At one time, the music of Richard and Karen Carpenter—the handsome brother/sister duo out of Downey, California—was considered by and large uncool. Hindsight reveals that while this period was brief, it was damaging to the Carpenters’ legacy. Occurring immediately in the wake of Karen’s untimely death in early 1983, the cynical rock music press was only too happy to seal off the pair’s music as some sort of ubiquitous relic from the decade in which it rose to popularity: the 1970s.
However, things turned a corner for the Carpenters as the 1980s gave way to the 1990s. Everyone from contemporary recording artists, to music journalists and more began to remark on Richard’s gorgeously detailed arrangements and Karen’s incomparable singing style. Today, the Carpenters are far and away from being dismissed or diminished. Instead, the body of work they created from 1969 to 1982 is rightfully venerated as an indispensable canon of classics.
What played a major role in changing attitudes and opinions toward the Carpenters rests solely on the shoulders of several key stewards of the duo’s legacy; one such notable custodian is the Dallas, Texas headquartered music educator and author Randy L. Schmidt. A longtime devotee of the twosome, Schmidt put his affection into book form in 2010 with the release of the acclaimed Little Girl Blue: The Life of Karen Carpenter. While Schmidt followed that effort with other books on a range of subjects, he has once again turned his pen back to the Carpenters with a clever twist. Recently published by Mascot Books, Carpenters: An Illustrated Discography is an erudite study and critical conversation about every Carpenters album ever drafted.
I recently sat down for a chat with Mr. Schmidt to discuss how collaboration made this current project stand apart from Little Girl Blue: The Life of Karen Carpenter, the vitality of the Carpenters’ output today, how his role as an educator informs his writing, and that supposedly controversial Karen Carpenter solo record.
Congratulations on Carpenters: An Illustrated Discography! What inspired you to craft this book in such an expansive, stylish format?
Ever since Little Girl Blue was published back in 2010, I’ve had the desire to do something more, I guess you might say, image or photo based. As I was putting that book together, I was encountering these amazing archives from different photographers. When you do a book, a traditional biography like that, you can only choose a few pictures to represent different stages of a performer’s life. I was having so many photos I had to pass up just because of space; you can pick, they (the publishers) told me, forty max. I think I was able squeeze in quite a few more than that in Little Girl Blue, if I’m not mistaken.
But, I had kept all of those (research) contacts and I knew this was something the fans wanted.
Luckily, Little Girl Blue kind of rippled out beyond the diehard fans and went more to music lovers and people who love pop culture, it really got a much bigger audience than I was expecting at first. With Carpenters: An Illustrated Discography, I think this kind of book caters to the audiophiles, the diehards who own every recording or those who want to get into the Carpenters. It’s an in-depth exploration.

★ ★ ★ ★

[Actions to take]
1) Decide whether each statement below agrees with the Carpenters interview, and support each yes or no with the deciding words quoted from it. (a) Schmidt's book about Karen Carpenter came out in 2010. (b) Carpenters: An Illustrated Discography was published by Mascot Books. (c) The publishers of Little Girl Blue allowed Schmidt up to sixty photos.
2) Using the Carpenters interview, answer each question on its own line.
(a) Where is Randy L. Schmidt headquartered?
(b) Which years does the Carpenters' body of work span?
(c) When did Karen Carpenter die?

[Given material]
★ ★ ★ ★

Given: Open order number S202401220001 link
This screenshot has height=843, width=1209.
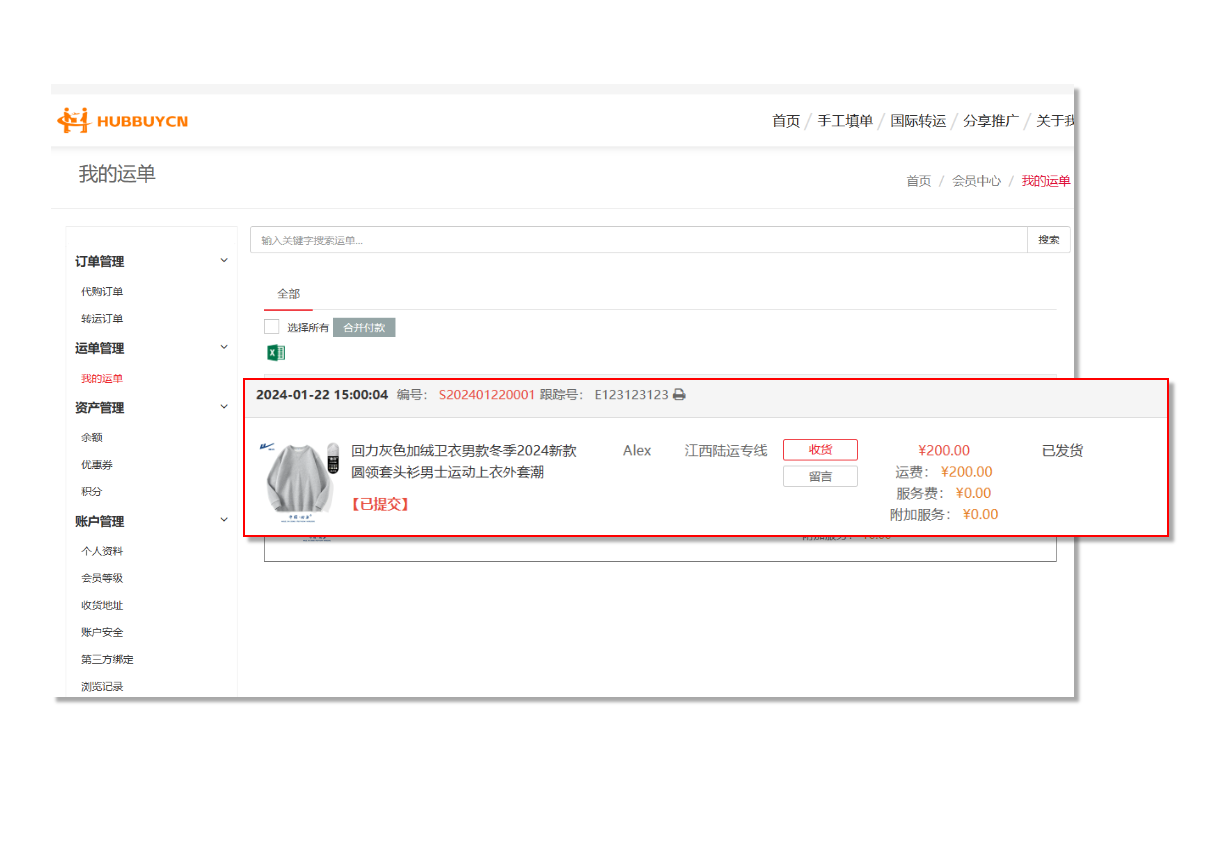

★ ★ ★ ★

[Exercise answers]
1)
(a) Yes: "Schmidt put his affection into book form in 2010 with the release of the acclaimed Little Girl Blue: The Life of Karen Carpenter."
(b) Yes: "Recently published by Mascot Books, Carpenters: An Illustrated Discography is an erudite study and critical conversation about every Carpenters album ever drafted."
(c) No: "you can pick, they (the publishers) told me, forty max."

2)
(a) Dallas, Texas
(b) 1969 to 1982
(c) Early 1983